O personagem é uma doçura, dos mais difíceis que tive em minhas mãos. Há tantas camadas, tanto fundo… E seu discurso me pareceu o mais comprometido de toda a cerimônia. Eu o admiro em muitos sentidos.

Assumir certas posições pode significar um peso em uma carreira?

Em meu Instagram está o vídeo de quando leem a carta que ele escreveu. Aí estou demonstrando meu apoio às suas palavras. Eu me comporto de uma maneira natural. Digo o que sinto.

Mas você é pouco amiga das redes sociais, só tem Instagram…

Duvidei muito na hora de abrir essa conta. Não tenho nem Facebook nem Twitter, nem penso em ter nada mais. As redes sociais são uma faca de dois gumes, mas percebi a maravilha que é poder utilizar uma delas para falar de certas coisas, como a história de Lucas [um dos protagonistas de seu documentário sobre meninos com leucemia, Uno Entre Cien Mil], embora também a use para falar de trabalhos, de estreias…

E de educação. Parece uma de suas maiores preocupações.

É algo que me interessa muito. Acredito que o sistema educativo está em perigo, não só aqui, mas no mundo inteiro. As crianças nas escolas não são ouvidas. Não há espaço para isso, porque costumam ser grupos muito grandes para poucos professores.
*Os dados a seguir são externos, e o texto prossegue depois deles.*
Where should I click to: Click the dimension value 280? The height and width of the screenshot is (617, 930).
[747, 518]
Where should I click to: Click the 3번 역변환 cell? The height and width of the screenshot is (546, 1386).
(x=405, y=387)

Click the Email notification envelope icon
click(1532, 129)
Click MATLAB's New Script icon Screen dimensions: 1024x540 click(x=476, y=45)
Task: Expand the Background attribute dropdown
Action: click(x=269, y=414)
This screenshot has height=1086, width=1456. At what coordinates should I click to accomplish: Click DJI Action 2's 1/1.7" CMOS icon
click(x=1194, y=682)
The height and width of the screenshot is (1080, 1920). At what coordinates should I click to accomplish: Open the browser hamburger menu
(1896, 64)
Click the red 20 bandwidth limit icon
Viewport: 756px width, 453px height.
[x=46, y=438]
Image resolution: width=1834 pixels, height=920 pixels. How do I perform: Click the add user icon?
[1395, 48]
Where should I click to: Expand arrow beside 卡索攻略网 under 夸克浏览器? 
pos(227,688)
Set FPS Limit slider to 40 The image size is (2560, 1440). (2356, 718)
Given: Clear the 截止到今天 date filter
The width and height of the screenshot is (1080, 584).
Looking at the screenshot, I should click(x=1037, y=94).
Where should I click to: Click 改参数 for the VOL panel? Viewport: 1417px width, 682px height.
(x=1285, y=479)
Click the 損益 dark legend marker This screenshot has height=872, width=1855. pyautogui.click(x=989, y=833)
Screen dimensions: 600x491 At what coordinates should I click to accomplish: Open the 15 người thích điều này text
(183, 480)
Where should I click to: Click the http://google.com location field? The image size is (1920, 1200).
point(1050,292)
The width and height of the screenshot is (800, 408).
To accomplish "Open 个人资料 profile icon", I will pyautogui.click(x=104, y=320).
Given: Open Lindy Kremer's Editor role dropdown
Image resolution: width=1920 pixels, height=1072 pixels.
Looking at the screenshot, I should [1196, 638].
Lembro como era ir à escola: sente-se em uma cadeira, não pergunte muito, não incomode, aprenda as coisas de cor e as repita como um papagaio... e com isso você conclui o curso. Nunca fui suspensa, mas dava na mesma, nada me interessava. Tinha muita facilidade para memorizar, passava de ano, mas não tinha paixão por aprender ou ir à escola. Fui em frente, nunca tive o drama de “não consigo passar de ano”, mas desde pequena já percebia que eram poucos os que te olhavam nos olhos para explicar algo. Por quê? Porque não há apoios, não há espaço para que um professor possa dedicar esse tipo de atenção. Não os culpo, culpo o sistema educativo.

Neste momento se fala sobre métodos alternativos de ensino.

Sim, a educação livre: os livros de Magda Gerber e as escolas Waldorf, Montessori, Pikler ou Reggio Emilia. Menos mal que existe essa outra possibilidade. Mas o resto, que afeta tanto as escolas privadas como as públicas, o que não é educação livre, continua sendo o que nós vivemos. E o cúmulo agora é que, quando crianças são inquietas, muitas são taxadas de hiperativas. Quantas crianças têm um diagnóstico assim, quando talvez sejam as mais criativas do mundo? São coisas que me tiram do sério.